Catholics pray inside the Santo Domingo Church. (Photo by Matthew Vincent V. Vital/ The Varsitarian)

The Catholic Bishops’ Conference of the Philippines (CBCP) has urged Filipino Catholics to return to in-person Sunday Masses as it assured them of safety measures in church buildings.

In a circular released on Oct 14, CBCP president and Caloocan Bishop Pablo David said that with the pandemic “weakened,” the faithful could return to church without fear of the virus.

“With gratitude to God, the pandemic has weakened, and our official health experts have placed the country into more relaxed health protocols…These circumstances permit and oblige us to return to the normality of Christian life, which has the Church building as its home of the celebration of the liturgy, especially the Eucharist,” he said.

David said the Covid-19 pandemic was a “difficult and painful time” for the Church that necessitated the faithful to explore “creative ways to nourish the communion of faith with the Lord and with their brothers and sisters.”

“We strongly encourage our faithful to return to the Sunday Eucharist with a purified heart, renewed amazement, and increased desire to meet the Lord, to be with him, to receive him and bring him to our brothers and sisters with the witness of a life full of faith, love and hope,” he added.

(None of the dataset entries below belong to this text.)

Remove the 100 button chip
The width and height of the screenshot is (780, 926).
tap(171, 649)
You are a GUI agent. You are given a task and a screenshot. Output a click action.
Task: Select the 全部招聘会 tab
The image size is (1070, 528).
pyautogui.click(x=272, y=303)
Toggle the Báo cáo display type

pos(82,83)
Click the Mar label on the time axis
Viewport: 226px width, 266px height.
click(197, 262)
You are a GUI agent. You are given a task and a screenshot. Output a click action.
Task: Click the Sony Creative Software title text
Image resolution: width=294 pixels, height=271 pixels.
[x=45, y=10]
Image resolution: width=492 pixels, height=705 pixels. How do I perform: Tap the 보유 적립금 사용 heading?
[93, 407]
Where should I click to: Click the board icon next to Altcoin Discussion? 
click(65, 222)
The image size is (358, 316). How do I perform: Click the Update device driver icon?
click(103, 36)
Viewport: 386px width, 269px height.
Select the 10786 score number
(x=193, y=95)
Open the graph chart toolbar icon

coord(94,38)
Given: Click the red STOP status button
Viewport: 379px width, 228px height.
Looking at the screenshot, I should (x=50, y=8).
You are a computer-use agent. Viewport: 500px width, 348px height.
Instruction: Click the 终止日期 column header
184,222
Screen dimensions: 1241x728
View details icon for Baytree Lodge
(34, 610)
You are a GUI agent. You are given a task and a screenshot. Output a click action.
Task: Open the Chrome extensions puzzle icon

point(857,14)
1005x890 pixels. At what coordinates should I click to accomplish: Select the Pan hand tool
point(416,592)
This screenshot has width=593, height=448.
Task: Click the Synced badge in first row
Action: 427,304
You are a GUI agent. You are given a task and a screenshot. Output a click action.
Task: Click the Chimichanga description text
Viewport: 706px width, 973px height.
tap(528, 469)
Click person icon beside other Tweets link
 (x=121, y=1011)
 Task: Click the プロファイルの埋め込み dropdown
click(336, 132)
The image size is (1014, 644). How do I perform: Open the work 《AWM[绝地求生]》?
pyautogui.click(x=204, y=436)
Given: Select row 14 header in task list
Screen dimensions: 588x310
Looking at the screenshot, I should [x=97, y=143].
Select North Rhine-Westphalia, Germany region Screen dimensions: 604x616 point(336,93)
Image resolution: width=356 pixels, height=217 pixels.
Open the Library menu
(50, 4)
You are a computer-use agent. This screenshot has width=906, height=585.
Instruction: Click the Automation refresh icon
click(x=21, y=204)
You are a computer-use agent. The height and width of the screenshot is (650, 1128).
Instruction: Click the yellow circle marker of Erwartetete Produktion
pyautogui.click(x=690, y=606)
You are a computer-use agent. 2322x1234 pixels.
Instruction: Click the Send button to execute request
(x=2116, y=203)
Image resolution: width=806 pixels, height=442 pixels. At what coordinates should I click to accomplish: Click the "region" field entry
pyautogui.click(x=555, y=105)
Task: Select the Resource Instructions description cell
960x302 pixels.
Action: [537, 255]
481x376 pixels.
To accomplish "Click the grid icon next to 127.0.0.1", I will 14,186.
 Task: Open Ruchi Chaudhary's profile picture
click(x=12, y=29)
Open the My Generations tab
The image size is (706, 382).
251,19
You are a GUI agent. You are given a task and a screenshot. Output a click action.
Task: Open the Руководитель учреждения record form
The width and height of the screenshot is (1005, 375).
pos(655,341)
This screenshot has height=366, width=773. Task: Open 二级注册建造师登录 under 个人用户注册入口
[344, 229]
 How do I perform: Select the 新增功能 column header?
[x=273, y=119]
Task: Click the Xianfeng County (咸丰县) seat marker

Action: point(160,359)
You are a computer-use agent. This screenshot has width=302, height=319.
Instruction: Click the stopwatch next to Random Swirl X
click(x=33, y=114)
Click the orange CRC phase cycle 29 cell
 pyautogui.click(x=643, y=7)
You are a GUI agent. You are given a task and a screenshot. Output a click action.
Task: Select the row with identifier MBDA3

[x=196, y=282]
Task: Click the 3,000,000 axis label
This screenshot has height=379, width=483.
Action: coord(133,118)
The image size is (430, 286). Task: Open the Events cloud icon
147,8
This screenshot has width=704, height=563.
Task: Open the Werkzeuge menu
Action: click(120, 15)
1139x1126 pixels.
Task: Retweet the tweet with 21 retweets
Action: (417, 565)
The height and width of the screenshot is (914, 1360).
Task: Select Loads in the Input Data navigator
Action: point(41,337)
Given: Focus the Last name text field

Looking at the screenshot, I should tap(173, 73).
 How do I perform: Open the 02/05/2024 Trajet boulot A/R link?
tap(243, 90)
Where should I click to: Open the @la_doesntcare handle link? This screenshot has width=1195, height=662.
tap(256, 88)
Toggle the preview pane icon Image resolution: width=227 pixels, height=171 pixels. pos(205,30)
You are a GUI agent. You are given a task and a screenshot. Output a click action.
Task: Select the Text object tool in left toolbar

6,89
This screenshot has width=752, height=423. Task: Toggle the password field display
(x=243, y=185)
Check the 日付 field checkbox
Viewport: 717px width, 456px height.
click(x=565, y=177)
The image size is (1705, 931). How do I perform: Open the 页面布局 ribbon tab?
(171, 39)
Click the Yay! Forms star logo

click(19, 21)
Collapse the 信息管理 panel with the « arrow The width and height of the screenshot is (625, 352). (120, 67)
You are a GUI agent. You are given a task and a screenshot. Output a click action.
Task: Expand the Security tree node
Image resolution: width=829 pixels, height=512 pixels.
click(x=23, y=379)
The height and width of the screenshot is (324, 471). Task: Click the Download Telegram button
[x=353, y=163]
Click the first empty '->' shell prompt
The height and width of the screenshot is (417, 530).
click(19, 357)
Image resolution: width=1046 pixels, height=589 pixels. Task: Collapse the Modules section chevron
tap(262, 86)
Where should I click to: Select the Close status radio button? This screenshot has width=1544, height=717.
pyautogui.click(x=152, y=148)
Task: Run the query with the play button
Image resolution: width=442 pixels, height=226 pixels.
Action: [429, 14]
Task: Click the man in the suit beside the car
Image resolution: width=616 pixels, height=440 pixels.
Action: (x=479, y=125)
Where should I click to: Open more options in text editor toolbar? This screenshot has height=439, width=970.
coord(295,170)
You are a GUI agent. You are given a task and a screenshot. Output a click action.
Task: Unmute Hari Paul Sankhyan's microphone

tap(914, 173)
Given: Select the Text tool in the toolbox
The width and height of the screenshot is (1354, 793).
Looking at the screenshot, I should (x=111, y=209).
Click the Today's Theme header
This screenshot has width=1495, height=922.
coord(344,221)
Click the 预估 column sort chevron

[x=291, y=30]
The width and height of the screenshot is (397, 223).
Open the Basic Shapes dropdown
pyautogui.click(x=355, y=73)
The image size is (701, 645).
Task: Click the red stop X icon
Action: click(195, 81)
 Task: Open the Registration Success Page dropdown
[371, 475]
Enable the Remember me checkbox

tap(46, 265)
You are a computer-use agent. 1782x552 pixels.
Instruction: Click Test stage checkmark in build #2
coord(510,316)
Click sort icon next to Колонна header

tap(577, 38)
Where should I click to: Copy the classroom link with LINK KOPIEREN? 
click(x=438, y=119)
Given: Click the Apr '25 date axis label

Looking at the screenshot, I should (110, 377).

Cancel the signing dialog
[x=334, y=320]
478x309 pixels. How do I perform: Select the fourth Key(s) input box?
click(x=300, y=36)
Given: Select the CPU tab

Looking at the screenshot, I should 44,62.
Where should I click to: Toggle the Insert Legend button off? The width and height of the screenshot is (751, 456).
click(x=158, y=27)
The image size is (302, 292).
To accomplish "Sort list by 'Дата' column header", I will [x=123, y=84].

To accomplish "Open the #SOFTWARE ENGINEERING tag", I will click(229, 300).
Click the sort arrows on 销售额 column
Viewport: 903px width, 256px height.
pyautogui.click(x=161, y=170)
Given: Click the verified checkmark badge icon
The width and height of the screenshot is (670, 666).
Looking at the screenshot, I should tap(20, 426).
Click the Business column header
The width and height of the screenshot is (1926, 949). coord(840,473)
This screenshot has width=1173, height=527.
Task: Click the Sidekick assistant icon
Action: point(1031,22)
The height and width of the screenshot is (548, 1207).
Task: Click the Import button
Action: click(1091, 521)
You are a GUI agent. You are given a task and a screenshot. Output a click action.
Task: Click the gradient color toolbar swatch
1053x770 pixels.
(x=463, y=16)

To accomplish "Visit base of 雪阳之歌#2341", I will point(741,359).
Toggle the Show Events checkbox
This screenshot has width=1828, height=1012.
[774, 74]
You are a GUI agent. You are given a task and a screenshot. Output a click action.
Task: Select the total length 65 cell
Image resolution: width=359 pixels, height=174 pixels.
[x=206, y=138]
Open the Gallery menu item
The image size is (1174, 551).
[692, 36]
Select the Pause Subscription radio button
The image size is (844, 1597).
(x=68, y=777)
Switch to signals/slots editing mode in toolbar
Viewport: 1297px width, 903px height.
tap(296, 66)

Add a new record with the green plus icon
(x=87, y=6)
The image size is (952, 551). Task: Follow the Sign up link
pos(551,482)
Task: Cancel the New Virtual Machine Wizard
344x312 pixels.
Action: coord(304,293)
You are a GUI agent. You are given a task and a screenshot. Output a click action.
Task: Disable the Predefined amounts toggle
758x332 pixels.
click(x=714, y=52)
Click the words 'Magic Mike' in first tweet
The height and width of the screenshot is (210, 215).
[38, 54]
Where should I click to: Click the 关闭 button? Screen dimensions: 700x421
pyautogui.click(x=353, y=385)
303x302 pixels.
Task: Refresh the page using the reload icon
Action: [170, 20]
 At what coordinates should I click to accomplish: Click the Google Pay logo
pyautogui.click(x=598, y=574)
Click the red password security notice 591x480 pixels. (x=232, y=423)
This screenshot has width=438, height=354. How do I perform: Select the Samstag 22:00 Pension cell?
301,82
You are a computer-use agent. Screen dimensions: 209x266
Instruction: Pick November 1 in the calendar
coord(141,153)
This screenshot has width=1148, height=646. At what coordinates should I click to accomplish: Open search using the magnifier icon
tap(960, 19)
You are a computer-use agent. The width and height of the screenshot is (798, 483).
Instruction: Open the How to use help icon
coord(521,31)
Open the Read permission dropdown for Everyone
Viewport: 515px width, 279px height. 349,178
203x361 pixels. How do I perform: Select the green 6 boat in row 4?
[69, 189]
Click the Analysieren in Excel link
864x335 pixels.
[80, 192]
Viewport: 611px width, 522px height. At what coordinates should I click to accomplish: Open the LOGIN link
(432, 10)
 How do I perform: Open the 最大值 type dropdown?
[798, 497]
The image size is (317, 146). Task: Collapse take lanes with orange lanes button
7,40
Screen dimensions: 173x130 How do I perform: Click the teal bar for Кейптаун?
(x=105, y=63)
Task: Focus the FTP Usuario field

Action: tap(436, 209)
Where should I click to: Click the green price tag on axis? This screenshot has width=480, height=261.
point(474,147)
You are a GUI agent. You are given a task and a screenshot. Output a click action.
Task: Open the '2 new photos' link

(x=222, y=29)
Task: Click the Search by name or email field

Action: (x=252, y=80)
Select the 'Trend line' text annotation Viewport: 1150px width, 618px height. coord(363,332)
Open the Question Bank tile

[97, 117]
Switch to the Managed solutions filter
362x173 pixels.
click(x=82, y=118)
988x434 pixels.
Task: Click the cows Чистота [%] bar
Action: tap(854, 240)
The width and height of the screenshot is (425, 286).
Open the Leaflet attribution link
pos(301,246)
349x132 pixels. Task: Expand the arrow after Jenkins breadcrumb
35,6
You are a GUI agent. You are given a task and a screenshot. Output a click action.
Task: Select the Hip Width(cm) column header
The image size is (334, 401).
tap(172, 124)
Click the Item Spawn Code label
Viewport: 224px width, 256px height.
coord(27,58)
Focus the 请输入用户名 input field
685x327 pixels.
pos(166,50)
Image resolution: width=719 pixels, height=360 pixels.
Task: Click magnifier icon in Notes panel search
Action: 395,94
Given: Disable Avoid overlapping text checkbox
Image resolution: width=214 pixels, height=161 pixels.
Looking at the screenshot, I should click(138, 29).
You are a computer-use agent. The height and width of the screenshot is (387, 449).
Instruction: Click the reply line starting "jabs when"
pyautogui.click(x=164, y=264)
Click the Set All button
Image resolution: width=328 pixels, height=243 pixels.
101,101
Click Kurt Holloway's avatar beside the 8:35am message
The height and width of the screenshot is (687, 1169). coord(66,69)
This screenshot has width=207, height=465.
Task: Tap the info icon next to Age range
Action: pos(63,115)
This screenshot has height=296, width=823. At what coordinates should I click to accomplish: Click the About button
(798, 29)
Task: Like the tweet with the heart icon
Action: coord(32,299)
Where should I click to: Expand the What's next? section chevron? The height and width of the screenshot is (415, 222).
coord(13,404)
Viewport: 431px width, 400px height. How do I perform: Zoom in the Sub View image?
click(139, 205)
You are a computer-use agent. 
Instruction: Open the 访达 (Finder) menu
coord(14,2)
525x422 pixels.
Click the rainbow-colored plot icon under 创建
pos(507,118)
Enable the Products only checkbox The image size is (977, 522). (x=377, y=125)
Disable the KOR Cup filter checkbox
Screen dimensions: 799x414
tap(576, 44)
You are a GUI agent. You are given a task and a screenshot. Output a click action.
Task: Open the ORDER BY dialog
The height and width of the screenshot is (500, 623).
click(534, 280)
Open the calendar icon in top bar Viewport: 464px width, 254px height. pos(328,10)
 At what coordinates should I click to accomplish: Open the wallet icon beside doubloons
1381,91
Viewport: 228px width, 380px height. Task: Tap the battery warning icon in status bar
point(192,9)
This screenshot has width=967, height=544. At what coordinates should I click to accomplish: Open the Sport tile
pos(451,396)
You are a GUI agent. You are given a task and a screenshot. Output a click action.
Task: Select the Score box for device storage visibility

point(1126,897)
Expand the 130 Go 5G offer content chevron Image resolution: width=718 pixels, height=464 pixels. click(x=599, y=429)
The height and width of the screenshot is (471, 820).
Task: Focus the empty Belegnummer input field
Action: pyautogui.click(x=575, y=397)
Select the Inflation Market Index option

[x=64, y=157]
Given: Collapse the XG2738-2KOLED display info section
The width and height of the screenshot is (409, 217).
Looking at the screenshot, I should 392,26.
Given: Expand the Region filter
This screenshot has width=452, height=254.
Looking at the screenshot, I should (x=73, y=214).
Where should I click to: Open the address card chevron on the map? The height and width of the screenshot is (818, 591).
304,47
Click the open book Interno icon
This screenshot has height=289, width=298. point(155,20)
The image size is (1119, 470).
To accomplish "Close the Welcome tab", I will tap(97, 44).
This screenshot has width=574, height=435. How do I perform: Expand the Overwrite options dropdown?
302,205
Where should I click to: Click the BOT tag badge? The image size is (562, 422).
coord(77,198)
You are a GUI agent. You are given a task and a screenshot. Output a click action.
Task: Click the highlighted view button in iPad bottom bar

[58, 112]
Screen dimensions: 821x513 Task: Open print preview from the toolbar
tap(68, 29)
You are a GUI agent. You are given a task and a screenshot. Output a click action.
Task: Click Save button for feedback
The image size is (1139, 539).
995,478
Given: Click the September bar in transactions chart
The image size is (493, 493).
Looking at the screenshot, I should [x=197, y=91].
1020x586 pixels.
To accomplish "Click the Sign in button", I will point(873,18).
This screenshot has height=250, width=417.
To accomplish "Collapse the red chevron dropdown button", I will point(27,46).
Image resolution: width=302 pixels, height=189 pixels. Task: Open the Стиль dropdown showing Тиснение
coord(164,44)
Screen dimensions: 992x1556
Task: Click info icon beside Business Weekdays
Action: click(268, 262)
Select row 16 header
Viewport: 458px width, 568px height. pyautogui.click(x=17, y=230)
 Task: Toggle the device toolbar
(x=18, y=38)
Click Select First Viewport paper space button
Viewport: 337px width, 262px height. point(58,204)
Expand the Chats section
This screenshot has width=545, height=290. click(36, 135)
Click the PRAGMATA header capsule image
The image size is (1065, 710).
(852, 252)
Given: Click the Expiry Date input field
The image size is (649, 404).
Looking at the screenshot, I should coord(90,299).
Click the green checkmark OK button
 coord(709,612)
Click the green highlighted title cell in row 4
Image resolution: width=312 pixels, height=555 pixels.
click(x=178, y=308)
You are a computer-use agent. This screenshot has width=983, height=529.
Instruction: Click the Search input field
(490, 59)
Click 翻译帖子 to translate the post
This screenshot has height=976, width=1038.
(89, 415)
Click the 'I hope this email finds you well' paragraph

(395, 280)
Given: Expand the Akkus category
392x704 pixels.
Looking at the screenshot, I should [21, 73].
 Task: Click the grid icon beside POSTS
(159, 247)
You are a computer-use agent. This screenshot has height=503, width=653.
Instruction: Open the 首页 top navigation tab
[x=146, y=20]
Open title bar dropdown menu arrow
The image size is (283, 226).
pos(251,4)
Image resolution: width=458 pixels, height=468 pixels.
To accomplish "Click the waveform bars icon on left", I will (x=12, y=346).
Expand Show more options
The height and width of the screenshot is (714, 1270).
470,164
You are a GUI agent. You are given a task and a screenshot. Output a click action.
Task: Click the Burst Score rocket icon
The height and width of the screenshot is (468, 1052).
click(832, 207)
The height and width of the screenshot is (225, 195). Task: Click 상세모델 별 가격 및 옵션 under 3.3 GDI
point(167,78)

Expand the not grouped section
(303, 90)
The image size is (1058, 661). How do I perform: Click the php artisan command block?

David also called for a study on the frequency of live-streaming the Holy Eucharist as he told Catholics that no broadcast could compare with the physical experience of attending Mass.

“[T]hese broadcasts alone risk distancing us from a personal and intimate encounter with the incarnate God who gave himself to us not in a virtual way, but really, saying: ‘He who eats my flesh and drinks my blood remains in me and I in him,’” he said.

“The constant catechesis on the necessity of our faithful to return to our churches for the Sunday Eucharist should be explained in our homilies and in our catechesis,” he added.